- WORK REQUIRED -
Repeat every record exactly.

── DATA SECTION ──

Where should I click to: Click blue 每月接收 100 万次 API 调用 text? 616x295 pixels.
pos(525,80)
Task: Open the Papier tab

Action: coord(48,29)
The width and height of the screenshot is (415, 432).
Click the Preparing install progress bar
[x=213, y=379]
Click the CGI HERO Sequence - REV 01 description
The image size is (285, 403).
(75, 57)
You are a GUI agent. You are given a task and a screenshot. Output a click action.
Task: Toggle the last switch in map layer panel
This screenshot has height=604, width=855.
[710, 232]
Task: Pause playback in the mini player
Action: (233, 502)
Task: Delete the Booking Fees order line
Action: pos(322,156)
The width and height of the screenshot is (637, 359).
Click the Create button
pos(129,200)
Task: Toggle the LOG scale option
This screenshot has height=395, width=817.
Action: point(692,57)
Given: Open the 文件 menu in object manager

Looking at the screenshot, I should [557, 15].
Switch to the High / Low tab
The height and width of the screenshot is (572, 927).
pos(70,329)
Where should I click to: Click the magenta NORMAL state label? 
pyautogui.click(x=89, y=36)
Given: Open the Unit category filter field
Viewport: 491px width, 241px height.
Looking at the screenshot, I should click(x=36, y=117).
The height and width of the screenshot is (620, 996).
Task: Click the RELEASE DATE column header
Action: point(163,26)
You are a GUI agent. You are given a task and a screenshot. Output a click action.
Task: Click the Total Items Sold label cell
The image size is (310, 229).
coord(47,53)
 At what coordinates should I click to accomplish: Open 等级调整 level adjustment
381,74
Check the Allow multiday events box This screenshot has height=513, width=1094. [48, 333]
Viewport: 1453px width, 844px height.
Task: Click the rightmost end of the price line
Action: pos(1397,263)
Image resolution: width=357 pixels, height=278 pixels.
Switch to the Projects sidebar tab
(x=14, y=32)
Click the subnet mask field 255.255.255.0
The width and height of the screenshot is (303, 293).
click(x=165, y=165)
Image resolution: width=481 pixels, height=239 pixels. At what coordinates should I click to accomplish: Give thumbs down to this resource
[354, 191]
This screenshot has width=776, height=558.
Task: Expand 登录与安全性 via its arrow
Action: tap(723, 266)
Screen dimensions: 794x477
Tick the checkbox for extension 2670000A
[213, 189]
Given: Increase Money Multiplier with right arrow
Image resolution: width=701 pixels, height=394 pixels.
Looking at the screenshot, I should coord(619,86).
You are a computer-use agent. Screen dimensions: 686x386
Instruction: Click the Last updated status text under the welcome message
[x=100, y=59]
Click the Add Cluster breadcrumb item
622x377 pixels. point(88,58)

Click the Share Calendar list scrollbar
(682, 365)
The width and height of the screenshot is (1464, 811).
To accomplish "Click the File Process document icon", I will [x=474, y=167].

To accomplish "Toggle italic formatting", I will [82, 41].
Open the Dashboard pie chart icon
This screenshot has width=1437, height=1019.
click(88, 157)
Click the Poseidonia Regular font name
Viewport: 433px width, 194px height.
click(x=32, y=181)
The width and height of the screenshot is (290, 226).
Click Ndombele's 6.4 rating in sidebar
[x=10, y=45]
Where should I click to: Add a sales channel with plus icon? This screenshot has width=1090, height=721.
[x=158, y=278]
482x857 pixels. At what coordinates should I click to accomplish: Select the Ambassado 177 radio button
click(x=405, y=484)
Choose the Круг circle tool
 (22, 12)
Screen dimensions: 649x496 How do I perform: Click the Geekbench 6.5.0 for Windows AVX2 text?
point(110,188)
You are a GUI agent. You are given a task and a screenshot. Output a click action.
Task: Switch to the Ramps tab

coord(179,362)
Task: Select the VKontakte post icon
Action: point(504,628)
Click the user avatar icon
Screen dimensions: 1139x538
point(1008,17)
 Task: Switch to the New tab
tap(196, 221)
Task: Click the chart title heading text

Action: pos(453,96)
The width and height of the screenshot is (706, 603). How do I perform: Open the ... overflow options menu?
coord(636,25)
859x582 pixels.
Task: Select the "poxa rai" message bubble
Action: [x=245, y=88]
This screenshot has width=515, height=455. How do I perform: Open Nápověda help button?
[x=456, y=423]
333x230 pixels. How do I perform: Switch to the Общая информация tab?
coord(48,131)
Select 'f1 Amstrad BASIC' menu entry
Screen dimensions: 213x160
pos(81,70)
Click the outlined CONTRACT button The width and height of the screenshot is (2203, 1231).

───

- RESULT OF THE EXERCISE -
Where should I click to: Click blue 每月接收 100 万次 API 调用 text? 616x295 pixels.
pos(525,80)
Task: Open the Papier tab

Action: coord(48,29)
The width and height of the screenshot is (415, 432).
Click the Preparing install progress bar
[x=213, y=379]
Click the CGI HERO Sequence - REV 01 description
The image size is (285, 403).
(75, 57)
You are a GUI agent. You are given a task and a screenshot. Output a click action.
Task: Toggle the last switch in map layer panel
This screenshot has height=604, width=855.
[710, 232]
Task: Pause playback in the mini player
Action: (233, 502)
Task: Delete the Booking Fees order line
Action: pos(322,156)
The width and height of the screenshot is (637, 359).
Click the Create button
pos(129,200)
Task: Toggle the LOG scale option
This screenshot has height=395, width=817.
Action: point(692,57)
Given: Open the 文件 menu in object manager

Looking at the screenshot, I should [557, 15].
Switch to the High / Low tab
The height and width of the screenshot is (572, 927).
pos(70,329)
Where should I click to: Click the magenta NORMAL state label? 
pyautogui.click(x=89, y=36)
Given: Open the Unit category filter field
Viewport: 491px width, 241px height.
Looking at the screenshot, I should click(x=36, y=117).
The height and width of the screenshot is (620, 996).
Task: Click the RELEASE DATE column header
Action: point(163,26)
You are a GUI agent. You are given a task and a screenshot. Output a click action.
Task: Click the Total Items Sold label cell
The image size is (310, 229).
coord(47,53)
 At what coordinates should I click to accomplish: Open 等级调整 level adjustment
381,74
Check the Allow multiday events box This screenshot has height=513, width=1094. [48, 333]
Viewport: 1453px width, 844px height.
Task: Click the rightmost end of the price line
Action: pos(1397,263)
Image resolution: width=357 pixels, height=278 pixels.
Switch to the Projects sidebar tab
(x=14, y=32)
Click the subnet mask field 255.255.255.0
The width and height of the screenshot is (303, 293).
click(x=165, y=165)
Image resolution: width=481 pixels, height=239 pixels. At what coordinates should I click to accomplish: Give thumbs down to this resource
[354, 191]
This screenshot has width=776, height=558.
Task: Expand 登录与安全性 via its arrow
Action: tap(723, 266)
Screen dimensions: 794x477
Tick the checkbox for extension 2670000A
[213, 189]
Given: Increase Money Multiplier with right arrow
Image resolution: width=701 pixels, height=394 pixels.
Looking at the screenshot, I should coord(619,86).
You are a computer-use agent. Screen dimensions: 686x386
Instruction: Click the Last updated status text under the welcome message
[x=100, y=59]
Click the Add Cluster breadcrumb item
622x377 pixels. point(88,58)

Click the Share Calendar list scrollbar
(682, 365)
The width and height of the screenshot is (1464, 811).
To accomplish "Click the File Process document icon", I will [x=474, y=167].

To accomplish "Toggle italic formatting", I will [82, 41].
Open the Dashboard pie chart icon
This screenshot has width=1437, height=1019.
click(88, 157)
Click the Poseidonia Regular font name
Viewport: 433px width, 194px height.
click(x=32, y=181)
The width and height of the screenshot is (290, 226).
Click Ndombele's 6.4 rating in sidebar
[x=10, y=45]
Where should I click to: Add a sales channel with plus icon? This screenshot has width=1090, height=721.
[x=158, y=278]
482x857 pixels. At what coordinates should I click to accomplish: Select the Ambassado 177 radio button
click(x=405, y=484)
Choose the Круг circle tool
 (22, 12)
Screen dimensions: 649x496 How do I perform: Click the Geekbench 6.5.0 for Windows AVX2 text?
point(110,188)
You are a GUI agent. You are given a task and a screenshot. Output a click action.
Task: Switch to the Ramps tab

coord(179,362)
Task: Select the VKontakte post icon
Action: point(504,628)
Click the user avatar icon
Screen dimensions: 1139x538
point(1008,17)
 Task: Switch to the New tab
tap(196, 221)
Task: Click the chart title heading text

Action: pos(453,96)
The width and height of the screenshot is (706, 603). How do I perform: Open the ... overflow options menu?
coord(636,25)
859x582 pixels.
Task: Select the "poxa rai" message bubble
Action: [x=245, y=88]
This screenshot has width=515, height=455. How do I perform: Open Nápověda help button?
[x=456, y=423]
333x230 pixels. How do I perform: Switch to the Общая информация tab?
coord(48,131)
Select 'f1 Amstrad BASIC' menu entry
Screen dimensions: 213x160
pos(81,70)
Click the outlined CONTRACT button The width and height of the screenshot is (2203, 1231).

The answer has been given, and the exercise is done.